Beginning with the line that has "You are a computer-use", write out each line down to the end of the records below exactly, and include no pictures.

====== Data provided ======

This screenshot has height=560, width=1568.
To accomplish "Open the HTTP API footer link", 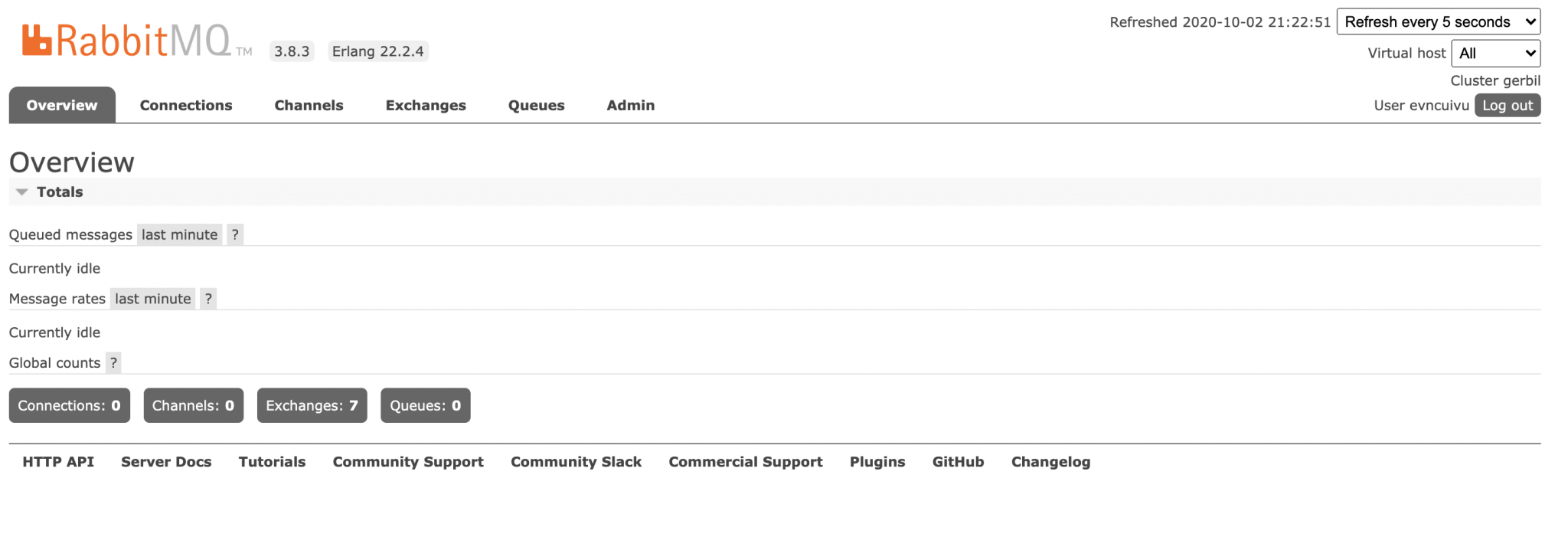I will coord(58,462).
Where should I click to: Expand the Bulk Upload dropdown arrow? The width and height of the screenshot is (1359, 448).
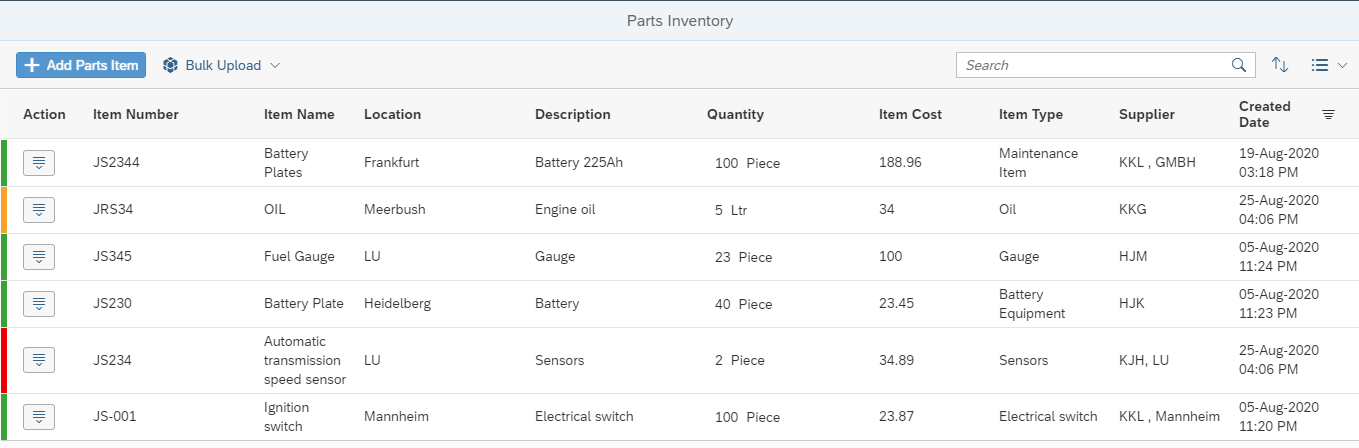pyautogui.click(x=275, y=65)
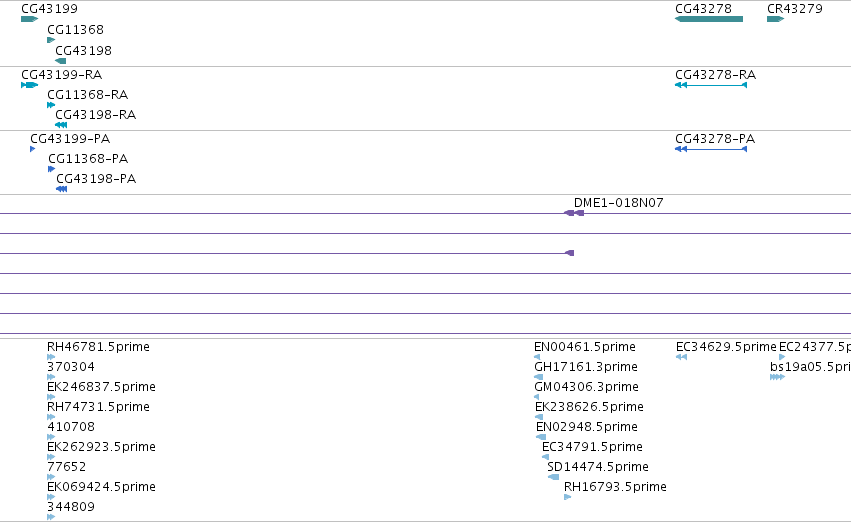Screen dimensions: 851x522
Task: Select the CG43198-RA transcript arrows
Action: [61, 125]
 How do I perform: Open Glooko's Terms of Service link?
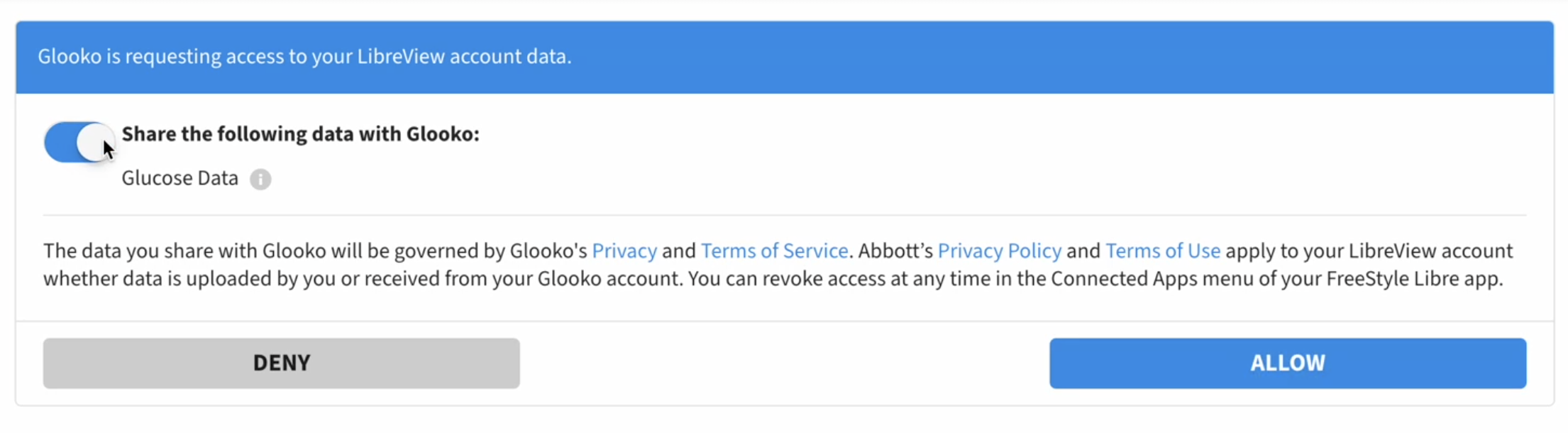(x=774, y=251)
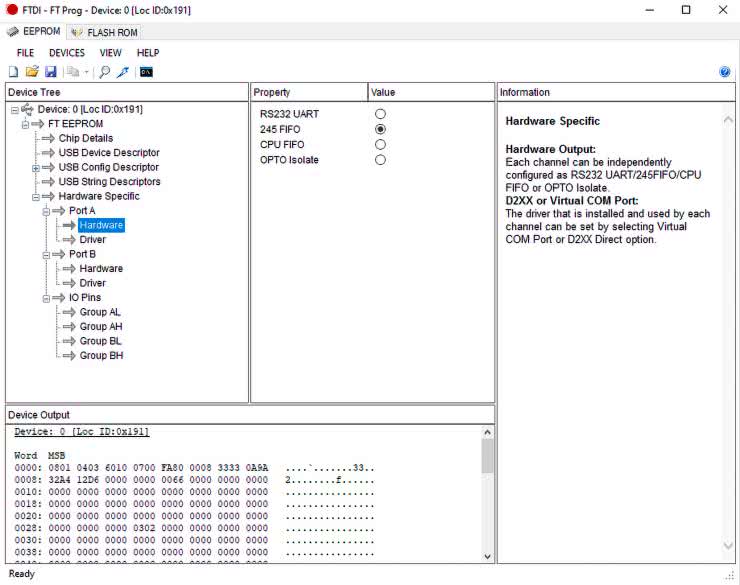
Task: Collapse the IO Pins tree node
Action: (x=47, y=298)
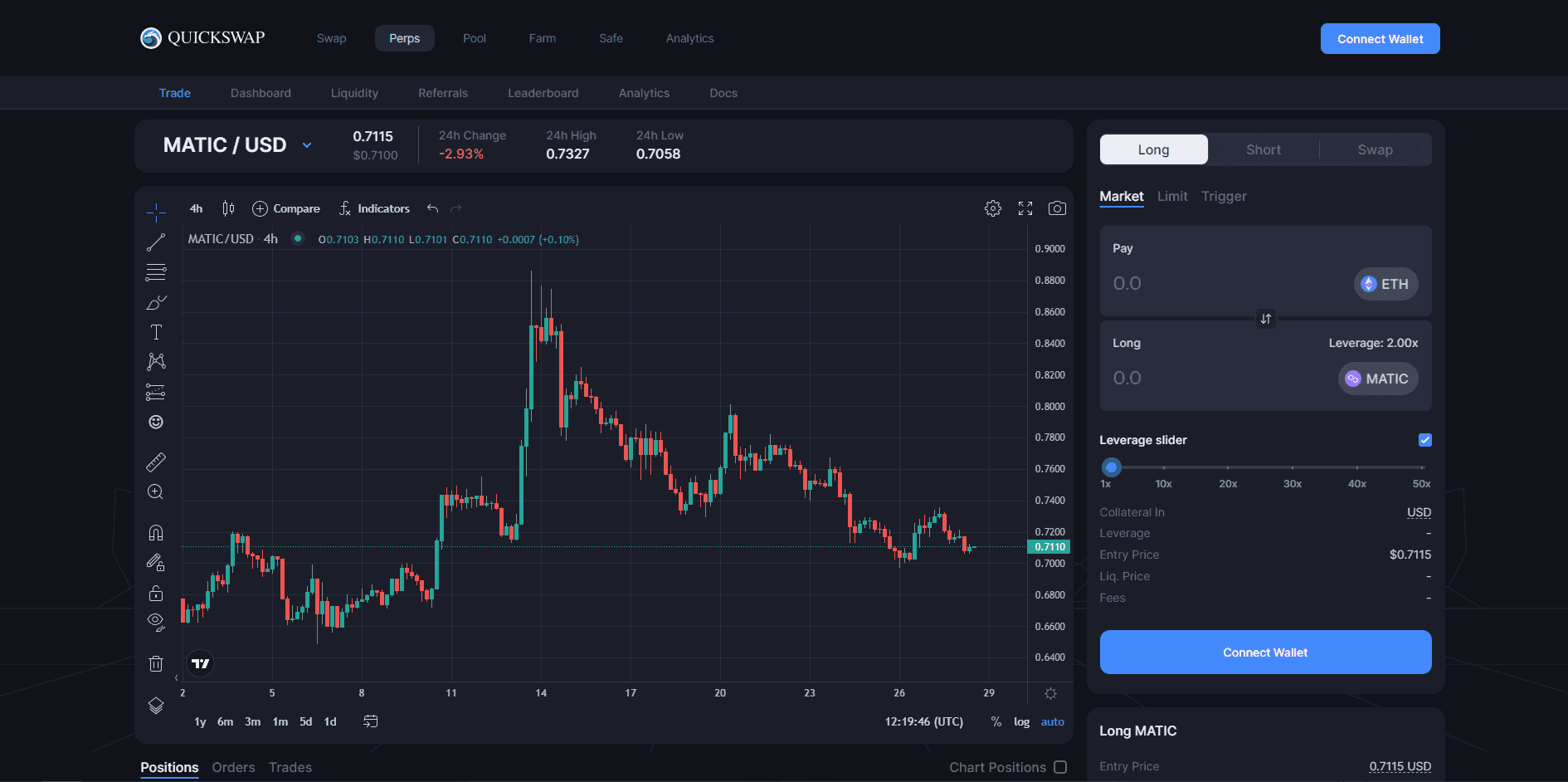The height and width of the screenshot is (782, 1568).
Task: Switch to the Short tab
Action: (x=1263, y=149)
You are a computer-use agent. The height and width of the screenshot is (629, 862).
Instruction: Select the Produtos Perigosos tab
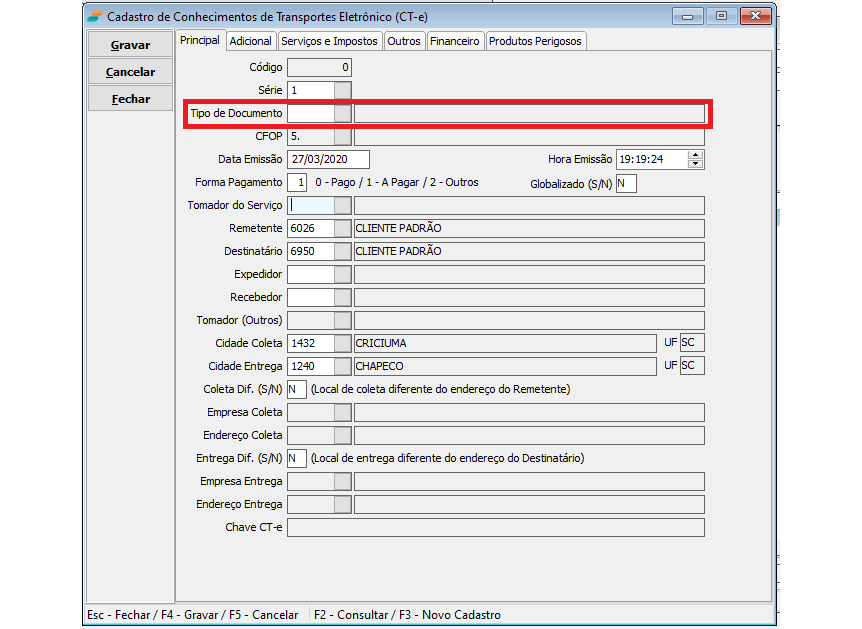pyautogui.click(x=535, y=41)
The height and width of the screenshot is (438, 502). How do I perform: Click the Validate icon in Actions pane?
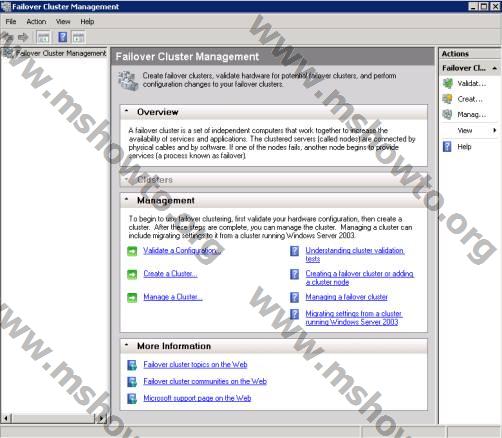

======

• [Output for this exercise]:
You are a computer-use agent. The height and width of the screenshot is (629, 862).
Instruction: Select the Produtos Perigosos tab
pyautogui.click(x=535, y=41)
The height and width of the screenshot is (438, 502). How do I perform: Click the Validate icon in Actions pane?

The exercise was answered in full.